Frei Vicente Artuso denuncia as polarizações, a violência e a intolerância em nome da religião. (Imagem: arquivo pessoal)

Polarizações, violência e intolerância em nome da religião. Reflexão em vista de uma inserção social da prática religiosa à luz dos Evangelhos

Inicio esse artigo expressando solidariedade aos que são atacados por defenderem o diálogo e o compromisso com a fraternidade, sensíveis aos clamores dos que sofrem. Me refiro a especialmente a uma live sobre a campanha da fraternidade no dia 26/02/2021, com a participação de membros do CONIC (Conselho Nacional de Igrejas Cristãs) do qual a Igreja Católica faz parte.

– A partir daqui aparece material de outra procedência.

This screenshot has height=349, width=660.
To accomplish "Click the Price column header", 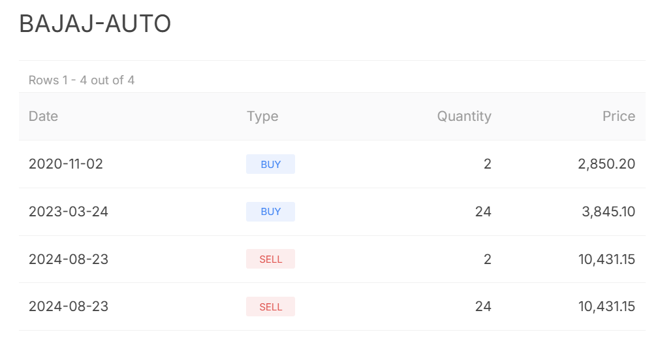I will [618, 116].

Nessa ocasião houve ataques à Campanha da Fraternidade e a pessoas. Essa oposição com os mesmos ataques aparece em todas as falas dos bispos nas redes sociais.  O que se requer é serenidade de ânimo para dialogar com as diferenças e diversidades.

Diálogo supõe calar, ouvir e trocar impressões sobre os acontecimentos para abordar os fatos de forma construtiva. Numa sociedade plural, que se diz democrática, o diálogo construtivo em torno de graves problemas sociais, requer escuta e ponderação. Porém, o que se observa são polarizações, violência em nome de Deus.

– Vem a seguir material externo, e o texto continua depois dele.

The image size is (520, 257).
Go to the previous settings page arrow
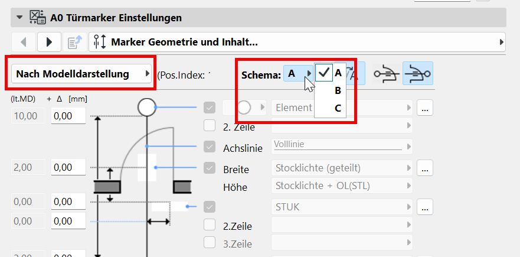(x=24, y=42)
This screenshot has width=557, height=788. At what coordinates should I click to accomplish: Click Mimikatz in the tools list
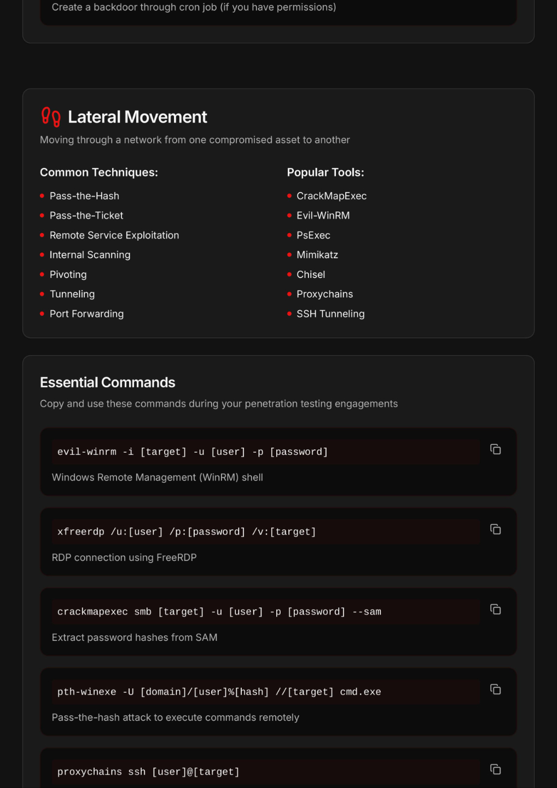tap(317, 255)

Me refiro à forma de polarização em relação a uma Teologia que acentua apenas a doutrina e uma relação vertical com Deus que ignora a inserção social. Nesse caso, o Deus que apresentam é surdo ao clamor do povo, insensível, fechado na sua onipotência! O Deus revelado em Jesus foi sensível ao clamor do pobre Lázaro que jazia na porta do rico (Lc 16,20).


O mal da polarização

Essa postura unilateral foi combatida pelos profetas e por Jesus. A teologia do “só eu e meu Deus” pode alimentar um egoísmo sem compaixão com o próximo. Essa religião pode se tornar fuga da realidade, alienação diante dos problemas e conflitos. Abandona-se os problemas na mão de Deus para que ele resolva sozinho, sem tomar iniciativa, ou se atribui as desgraças do mundo ao demônio como o maior responsável pelo mal no mundo.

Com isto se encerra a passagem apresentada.